Reproduce the listing below verbatim, from its first line through the line containing "Looking at the image, I should click on (100, 362).", including that line.

######

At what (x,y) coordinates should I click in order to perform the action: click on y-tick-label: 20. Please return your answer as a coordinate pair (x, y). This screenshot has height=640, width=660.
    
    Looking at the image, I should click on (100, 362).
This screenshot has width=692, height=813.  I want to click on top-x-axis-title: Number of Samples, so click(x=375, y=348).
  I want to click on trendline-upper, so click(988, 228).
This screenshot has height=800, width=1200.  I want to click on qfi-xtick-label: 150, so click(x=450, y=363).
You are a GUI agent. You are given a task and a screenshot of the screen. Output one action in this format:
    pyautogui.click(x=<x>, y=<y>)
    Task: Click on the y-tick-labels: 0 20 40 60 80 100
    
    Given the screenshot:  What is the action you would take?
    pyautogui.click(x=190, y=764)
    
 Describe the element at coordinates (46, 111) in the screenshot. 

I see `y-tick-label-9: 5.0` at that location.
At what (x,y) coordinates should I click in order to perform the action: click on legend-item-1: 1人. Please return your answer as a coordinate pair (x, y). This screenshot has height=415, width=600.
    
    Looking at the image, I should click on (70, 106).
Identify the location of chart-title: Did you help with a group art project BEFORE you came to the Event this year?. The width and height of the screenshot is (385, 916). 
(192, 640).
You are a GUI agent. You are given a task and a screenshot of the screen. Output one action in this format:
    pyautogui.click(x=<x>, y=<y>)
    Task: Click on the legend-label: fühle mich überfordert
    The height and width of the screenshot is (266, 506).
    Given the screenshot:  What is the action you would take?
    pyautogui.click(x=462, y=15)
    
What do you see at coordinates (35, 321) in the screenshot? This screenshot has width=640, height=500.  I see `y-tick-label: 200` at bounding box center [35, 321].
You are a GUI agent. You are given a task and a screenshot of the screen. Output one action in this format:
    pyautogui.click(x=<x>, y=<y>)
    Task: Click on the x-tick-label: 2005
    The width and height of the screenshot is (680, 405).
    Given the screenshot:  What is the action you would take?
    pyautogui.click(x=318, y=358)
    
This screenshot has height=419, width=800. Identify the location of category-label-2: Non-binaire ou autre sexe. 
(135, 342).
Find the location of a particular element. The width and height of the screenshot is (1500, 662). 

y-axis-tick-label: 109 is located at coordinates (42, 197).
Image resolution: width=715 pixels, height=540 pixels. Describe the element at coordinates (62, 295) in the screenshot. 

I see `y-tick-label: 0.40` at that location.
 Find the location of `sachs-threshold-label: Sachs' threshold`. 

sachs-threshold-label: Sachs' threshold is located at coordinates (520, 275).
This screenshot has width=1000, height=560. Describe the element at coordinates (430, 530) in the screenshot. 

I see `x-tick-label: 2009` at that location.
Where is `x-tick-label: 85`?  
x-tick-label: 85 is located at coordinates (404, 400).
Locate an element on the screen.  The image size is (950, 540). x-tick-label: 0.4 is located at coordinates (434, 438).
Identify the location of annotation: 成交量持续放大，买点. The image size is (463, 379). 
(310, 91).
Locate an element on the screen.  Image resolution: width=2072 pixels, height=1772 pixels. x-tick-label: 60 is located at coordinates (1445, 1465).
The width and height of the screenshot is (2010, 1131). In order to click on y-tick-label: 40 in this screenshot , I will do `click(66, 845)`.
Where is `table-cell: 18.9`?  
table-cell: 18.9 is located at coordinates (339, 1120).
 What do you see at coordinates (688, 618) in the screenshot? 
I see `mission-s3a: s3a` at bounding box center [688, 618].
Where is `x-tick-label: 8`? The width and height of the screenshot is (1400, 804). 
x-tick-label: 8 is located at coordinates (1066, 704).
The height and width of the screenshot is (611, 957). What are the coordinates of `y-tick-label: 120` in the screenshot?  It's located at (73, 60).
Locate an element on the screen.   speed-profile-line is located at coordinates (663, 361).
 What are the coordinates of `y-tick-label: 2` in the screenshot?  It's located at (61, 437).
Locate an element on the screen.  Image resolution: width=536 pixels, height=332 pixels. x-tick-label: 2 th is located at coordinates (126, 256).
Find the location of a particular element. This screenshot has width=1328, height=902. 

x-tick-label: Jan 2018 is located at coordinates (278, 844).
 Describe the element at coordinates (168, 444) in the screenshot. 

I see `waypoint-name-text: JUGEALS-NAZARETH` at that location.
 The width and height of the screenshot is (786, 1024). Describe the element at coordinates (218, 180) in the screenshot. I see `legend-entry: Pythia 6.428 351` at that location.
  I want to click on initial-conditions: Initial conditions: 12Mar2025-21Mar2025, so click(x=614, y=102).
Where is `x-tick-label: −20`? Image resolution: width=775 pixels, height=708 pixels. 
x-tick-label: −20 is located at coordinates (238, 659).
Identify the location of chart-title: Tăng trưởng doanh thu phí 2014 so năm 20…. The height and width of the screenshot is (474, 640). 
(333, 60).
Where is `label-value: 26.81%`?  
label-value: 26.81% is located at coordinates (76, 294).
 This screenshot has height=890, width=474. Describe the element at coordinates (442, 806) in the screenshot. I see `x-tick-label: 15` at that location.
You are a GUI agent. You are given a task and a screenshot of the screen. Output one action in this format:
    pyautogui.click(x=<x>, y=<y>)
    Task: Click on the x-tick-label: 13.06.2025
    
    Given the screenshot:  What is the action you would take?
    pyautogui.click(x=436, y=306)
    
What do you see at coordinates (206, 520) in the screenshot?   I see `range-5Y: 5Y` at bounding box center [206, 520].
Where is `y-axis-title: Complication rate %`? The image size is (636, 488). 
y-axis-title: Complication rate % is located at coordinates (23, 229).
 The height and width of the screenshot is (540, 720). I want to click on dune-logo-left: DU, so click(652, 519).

######

■ Answer for this exercise ■
At what (x,y) coordinates should I click in order to perform the action: click on y-tick-label: 20. Please return your answer as a coordinate pair (x, y). This screenshot has height=640, width=660.
    
    Looking at the image, I should click on (100, 362).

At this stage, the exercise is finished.